In one video, the president belts out a duet (some might encourage him to stick to dancing) as the powerful Dushanbe mayor and potential rival Mahmadsaid Ubaydulloyev drifts in and out of the frame clapping his hands. In the background, Rakhmon’s eldest son stands stone-faced, hand over chest, with a veiled bride.
The videos were shot, says CA-news.org, in June 2009 at the wedding of Rustam Emomali, Rakhmon’s son and presumed heir. Coincidence, or perhaps not, this week YouTube was blocked again in Tajikistan. Users report the video-sharing site is down for the third time in the past year.
The head of Tajikistan’s Association of Internet Providers, Asomiddin Atoev, told RIA Novosti that the order to block the site came from the state communications agency. As is customary, the communications agency is not disclosing its reasoning. Over the past year the agency has regularly blocked YouTube and Facebook, as well as a host of critical news sites, often with enigmatic explanations: for example, claiming the site needs “prophylactic maintenance.” If the YouTube ban is indeed related the wedding videos, it is still unclear whether the move would have been ordered by Rakhmon himself or some over-cautious sycophants.
Many do believe this latest blockade is in response to the videos and accompanying commentary posted on the critical Central Asia-focused satellite news channel K+. In it, long-time Rakhmon critic Dodojon Atovulloev argues that the videos are indecent as they show the president flaunting ill-gained wealth in a country where the majority of his people remain impoverished. (Atovulloev was stabbed last year in Moscow in an attack he blamed on the regime in Dushanbe.) But showing off wealth won’t surprise many in Tajikistan, where demonstrations of excess among the well-connected and unaccountable upper classes are something of a national pastime.

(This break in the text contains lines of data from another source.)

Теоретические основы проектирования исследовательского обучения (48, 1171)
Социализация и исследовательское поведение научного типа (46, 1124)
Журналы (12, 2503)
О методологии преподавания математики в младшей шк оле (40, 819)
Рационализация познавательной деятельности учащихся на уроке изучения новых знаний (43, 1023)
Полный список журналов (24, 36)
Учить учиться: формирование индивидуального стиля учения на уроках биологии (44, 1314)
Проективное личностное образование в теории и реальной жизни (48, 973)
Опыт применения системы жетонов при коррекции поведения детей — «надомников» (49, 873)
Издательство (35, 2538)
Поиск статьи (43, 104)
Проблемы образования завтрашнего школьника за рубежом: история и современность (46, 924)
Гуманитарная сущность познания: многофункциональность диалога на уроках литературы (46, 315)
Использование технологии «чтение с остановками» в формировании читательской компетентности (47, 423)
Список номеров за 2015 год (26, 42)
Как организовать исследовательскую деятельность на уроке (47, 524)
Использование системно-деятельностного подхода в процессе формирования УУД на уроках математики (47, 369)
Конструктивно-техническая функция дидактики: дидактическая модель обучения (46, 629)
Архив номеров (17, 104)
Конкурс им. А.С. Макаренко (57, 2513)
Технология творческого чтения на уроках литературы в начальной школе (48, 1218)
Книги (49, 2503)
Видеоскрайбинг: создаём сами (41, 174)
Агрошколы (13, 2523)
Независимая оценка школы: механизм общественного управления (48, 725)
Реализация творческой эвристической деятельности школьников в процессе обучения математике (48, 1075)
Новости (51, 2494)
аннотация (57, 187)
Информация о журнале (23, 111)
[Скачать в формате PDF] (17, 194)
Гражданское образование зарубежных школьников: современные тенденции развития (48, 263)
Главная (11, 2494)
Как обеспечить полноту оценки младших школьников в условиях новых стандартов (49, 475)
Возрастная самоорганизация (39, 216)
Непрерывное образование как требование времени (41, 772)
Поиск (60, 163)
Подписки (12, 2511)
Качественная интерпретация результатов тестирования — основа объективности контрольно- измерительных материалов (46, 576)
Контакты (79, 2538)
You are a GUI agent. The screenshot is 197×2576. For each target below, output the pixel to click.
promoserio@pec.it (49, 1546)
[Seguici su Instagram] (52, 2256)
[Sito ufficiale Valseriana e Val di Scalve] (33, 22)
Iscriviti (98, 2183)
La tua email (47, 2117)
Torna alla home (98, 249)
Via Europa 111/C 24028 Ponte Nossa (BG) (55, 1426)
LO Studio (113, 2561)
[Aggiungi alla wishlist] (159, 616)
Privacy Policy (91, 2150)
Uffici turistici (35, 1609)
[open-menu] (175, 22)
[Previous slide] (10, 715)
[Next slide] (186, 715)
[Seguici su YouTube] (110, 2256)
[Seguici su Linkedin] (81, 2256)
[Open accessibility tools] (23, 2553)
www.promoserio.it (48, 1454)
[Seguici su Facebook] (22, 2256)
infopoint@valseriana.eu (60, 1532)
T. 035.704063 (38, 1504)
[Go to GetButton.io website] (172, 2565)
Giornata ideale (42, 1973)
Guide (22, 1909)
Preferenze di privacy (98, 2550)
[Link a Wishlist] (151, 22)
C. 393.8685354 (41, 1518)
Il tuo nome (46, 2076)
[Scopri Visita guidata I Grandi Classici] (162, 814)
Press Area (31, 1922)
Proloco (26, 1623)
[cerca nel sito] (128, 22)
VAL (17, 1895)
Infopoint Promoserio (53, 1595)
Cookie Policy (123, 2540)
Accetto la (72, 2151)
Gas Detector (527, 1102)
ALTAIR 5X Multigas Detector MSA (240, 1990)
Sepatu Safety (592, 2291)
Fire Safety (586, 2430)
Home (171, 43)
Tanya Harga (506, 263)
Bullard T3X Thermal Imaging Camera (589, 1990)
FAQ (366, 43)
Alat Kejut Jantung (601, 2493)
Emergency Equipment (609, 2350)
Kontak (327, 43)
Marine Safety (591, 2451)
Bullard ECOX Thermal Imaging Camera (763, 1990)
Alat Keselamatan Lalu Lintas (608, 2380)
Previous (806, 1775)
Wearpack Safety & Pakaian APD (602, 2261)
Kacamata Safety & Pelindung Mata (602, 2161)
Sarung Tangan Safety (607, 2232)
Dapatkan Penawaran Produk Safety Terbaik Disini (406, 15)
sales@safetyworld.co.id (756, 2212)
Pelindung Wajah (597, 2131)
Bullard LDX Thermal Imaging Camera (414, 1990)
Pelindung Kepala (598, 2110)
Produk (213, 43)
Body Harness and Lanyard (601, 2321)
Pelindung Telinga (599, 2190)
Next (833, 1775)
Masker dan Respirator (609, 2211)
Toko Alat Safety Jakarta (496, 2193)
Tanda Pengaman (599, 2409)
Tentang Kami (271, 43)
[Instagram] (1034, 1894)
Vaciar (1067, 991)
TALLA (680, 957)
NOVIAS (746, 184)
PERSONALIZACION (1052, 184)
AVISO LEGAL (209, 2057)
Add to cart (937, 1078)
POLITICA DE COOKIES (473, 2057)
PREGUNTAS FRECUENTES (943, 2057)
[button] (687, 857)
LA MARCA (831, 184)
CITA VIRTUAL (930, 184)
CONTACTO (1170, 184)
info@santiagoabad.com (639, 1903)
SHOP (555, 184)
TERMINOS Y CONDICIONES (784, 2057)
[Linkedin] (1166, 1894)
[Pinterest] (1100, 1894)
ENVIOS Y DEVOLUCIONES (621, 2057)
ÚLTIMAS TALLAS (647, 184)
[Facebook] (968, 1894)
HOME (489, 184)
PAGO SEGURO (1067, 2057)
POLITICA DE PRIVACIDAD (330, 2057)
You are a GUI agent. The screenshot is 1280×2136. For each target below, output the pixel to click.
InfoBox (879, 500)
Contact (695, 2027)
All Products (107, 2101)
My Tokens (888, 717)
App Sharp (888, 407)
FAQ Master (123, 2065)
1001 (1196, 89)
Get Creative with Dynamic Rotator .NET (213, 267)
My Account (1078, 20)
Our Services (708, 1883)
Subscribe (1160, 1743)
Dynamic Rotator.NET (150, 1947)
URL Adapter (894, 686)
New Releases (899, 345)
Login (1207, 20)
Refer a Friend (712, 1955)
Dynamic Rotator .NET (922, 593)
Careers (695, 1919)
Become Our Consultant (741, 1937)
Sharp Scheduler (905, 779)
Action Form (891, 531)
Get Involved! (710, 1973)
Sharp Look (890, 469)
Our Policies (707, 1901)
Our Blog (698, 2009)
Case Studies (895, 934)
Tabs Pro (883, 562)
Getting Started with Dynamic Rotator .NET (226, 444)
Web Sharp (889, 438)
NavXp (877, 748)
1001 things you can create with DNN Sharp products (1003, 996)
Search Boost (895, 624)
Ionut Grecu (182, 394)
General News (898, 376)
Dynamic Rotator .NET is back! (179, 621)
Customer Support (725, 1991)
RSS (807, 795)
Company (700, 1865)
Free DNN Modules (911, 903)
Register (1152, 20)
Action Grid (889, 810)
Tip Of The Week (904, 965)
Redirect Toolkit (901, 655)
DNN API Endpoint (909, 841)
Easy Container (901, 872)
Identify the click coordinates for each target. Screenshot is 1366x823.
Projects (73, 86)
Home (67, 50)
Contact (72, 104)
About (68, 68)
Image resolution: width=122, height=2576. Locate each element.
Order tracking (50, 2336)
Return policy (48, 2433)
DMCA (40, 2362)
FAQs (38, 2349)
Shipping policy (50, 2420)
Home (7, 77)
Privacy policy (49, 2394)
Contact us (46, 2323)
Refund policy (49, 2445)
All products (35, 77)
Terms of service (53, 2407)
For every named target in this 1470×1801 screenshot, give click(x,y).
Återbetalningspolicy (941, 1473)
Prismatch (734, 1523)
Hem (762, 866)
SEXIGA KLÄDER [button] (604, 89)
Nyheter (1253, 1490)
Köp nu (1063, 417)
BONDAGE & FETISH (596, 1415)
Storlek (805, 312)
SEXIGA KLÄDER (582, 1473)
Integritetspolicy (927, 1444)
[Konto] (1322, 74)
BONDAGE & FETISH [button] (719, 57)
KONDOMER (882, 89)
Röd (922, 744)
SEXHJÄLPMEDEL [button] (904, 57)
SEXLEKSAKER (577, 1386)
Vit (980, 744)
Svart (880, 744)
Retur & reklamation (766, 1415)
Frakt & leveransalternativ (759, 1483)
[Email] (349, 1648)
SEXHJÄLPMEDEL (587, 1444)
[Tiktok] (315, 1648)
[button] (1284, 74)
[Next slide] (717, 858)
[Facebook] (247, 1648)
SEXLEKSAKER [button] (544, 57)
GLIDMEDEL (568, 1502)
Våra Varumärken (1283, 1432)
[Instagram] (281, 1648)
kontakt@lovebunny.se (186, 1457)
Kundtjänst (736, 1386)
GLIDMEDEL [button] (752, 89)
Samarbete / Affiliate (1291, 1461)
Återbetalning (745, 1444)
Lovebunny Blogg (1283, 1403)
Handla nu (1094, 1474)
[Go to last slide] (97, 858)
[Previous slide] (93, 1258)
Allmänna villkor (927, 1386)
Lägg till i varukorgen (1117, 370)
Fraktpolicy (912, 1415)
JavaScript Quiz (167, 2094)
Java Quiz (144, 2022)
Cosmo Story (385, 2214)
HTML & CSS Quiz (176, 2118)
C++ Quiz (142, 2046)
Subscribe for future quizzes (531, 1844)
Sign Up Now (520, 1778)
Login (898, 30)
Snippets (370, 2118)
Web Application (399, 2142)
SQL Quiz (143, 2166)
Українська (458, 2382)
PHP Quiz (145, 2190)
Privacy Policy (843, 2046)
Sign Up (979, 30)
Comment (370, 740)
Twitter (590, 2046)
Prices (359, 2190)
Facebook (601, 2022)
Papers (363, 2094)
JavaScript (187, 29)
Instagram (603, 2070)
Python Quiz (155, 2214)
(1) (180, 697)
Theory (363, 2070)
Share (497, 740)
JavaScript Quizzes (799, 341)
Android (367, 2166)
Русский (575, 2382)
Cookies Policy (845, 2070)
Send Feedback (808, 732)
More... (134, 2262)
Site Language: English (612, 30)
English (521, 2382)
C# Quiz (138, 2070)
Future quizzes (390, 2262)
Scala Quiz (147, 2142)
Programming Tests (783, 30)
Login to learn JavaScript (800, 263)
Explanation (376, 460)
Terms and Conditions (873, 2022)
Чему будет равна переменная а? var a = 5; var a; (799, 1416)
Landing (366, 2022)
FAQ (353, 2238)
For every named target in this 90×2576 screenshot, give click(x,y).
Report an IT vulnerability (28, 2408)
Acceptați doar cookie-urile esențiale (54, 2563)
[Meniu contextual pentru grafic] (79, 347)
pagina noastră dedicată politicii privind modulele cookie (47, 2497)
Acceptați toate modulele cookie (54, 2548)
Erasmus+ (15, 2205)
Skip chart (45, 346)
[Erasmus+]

It’s not clear how much Tajik Internet users care whether Rakhmon enjoyed himself at his son’s wedding. But the blocking of popular websites tends to get people upset. One user said he is tired of being treated like he’s not grown up enough to use the Internet. Like many others, this Dushanbe resident uses proxy servers. So, if anything, the latest blockade is backfiring, simply drawing more attention to videos the authorities seem especially eager to keep from the world.
According to CA-news.org, security officials are treating the videos as “classified” material and are actively looking for those behind the leak. One videographer told the news agency that over the past few days all camera operators who attended the wedding have been summoned to the State Committee for National Security – known colloquially as the KGB – for questioning.